Stored records

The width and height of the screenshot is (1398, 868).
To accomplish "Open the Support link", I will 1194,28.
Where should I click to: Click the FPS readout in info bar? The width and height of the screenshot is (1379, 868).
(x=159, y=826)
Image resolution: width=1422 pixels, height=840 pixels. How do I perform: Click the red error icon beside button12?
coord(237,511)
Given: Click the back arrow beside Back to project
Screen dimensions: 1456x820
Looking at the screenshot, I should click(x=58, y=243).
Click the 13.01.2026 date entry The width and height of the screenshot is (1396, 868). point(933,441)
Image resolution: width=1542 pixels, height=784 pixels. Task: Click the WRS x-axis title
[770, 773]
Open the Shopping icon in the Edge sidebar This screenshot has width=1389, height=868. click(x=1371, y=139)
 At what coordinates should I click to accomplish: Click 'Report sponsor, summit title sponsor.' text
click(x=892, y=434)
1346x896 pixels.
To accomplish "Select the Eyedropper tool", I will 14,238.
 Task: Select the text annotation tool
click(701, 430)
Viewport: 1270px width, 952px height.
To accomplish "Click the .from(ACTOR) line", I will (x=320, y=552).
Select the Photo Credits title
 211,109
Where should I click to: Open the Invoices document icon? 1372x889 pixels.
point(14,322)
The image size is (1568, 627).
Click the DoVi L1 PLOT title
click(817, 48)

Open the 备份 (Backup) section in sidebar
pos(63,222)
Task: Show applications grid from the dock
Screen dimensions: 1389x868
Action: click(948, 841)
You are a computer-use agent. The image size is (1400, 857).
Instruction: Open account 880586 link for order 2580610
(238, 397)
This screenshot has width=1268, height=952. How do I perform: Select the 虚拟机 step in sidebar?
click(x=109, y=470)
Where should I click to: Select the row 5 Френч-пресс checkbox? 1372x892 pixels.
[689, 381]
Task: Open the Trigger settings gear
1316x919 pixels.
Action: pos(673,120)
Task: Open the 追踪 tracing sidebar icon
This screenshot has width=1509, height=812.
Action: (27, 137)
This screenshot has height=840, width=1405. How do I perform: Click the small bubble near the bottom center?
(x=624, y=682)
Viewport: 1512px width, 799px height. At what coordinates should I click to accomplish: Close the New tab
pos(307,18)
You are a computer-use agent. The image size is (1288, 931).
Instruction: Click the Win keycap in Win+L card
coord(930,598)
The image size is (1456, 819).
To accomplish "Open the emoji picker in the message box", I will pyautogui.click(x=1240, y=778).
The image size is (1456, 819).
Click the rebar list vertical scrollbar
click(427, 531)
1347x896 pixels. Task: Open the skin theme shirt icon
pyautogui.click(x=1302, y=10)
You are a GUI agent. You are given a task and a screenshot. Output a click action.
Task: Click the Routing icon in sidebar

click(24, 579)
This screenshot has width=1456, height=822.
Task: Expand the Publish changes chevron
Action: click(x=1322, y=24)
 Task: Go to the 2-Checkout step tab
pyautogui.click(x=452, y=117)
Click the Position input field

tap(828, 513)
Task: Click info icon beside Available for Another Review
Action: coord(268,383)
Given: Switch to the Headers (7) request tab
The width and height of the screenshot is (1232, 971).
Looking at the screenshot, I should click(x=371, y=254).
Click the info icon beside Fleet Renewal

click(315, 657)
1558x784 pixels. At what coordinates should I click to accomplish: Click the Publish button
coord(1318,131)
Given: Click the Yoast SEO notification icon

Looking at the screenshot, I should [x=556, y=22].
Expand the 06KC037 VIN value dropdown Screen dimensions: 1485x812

◆ **PROBLEM TO WORK ON**
Please tally the lines of the entries that contain the string "will" and reply with the count alone.

◆ **SOLUTION FOR THIS PROBLEM**
4